As I have said on many occasions, the problem is not so much this overblown 'fiscal cliff' and 'debt crisis.' These are spurs to desired action from the status quo.
This is almost an exact replay of the Crash of 1929 and the Great Depression, excepting of course that the US now has a manager rather than a leader.
The problem is the lack of reform of a system that is still given over to malfeasance, and remains badly out of balance.
Shifting the damage that has resulted from financial corruption on to the backs of the weak and the public in order to continue to pamper the predatory class is not the answer. It will only make things worse and at some point most likely tear open the social fabric.

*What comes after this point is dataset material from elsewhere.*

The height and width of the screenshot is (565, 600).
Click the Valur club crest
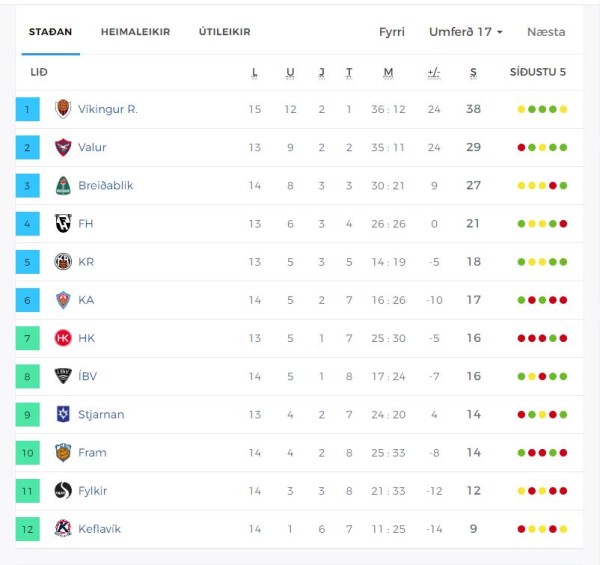click(x=63, y=147)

A credibility trap occurs when the regulatory, political and informational functions of a society have been compromised by corruption and fraud, so that the leadership cannot effectively reform or even honestly address the situation without impairing and implicating, at least incidentally, a broad swath of the power structure, including themselves.

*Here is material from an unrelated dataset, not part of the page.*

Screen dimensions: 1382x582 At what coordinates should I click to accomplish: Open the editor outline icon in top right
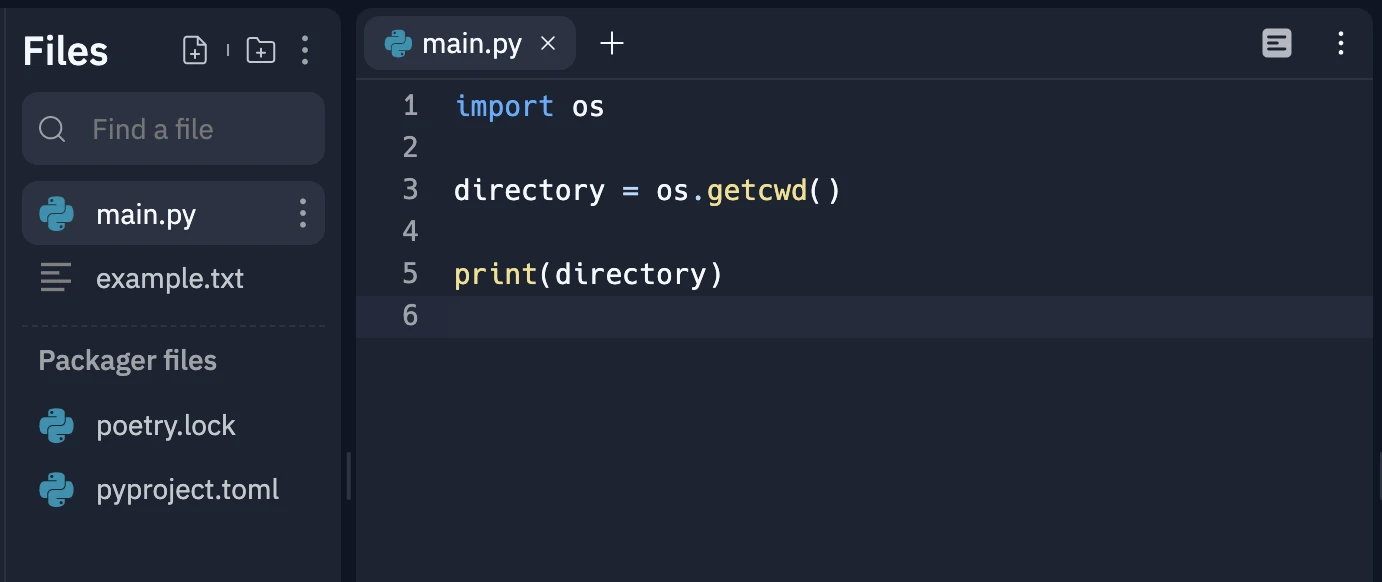(1276, 43)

The status quo tolerates the corruption and the fraud because they have profited at least indirectly from it, and would like to continue to do so. Even relatively honest reformers within the power structure become susceptible to various forms of soft blackmail and coercion.
And so a failed policy and its support system become almost self-sustaining, long after it is seen by the people to have failed, and in failing becomes a counterproductive force on a sustainable recovery. Admitting failure is not an option for those who receive their power from that system.
The continuity of the structural hierarchy must therefore be maintained at all costs, even to the point of becoming a painfully obvious hypocrisy.
The Banks must be restrained, and the financial system reformed, with balance restored to the economy, before there can be any sustained recovery.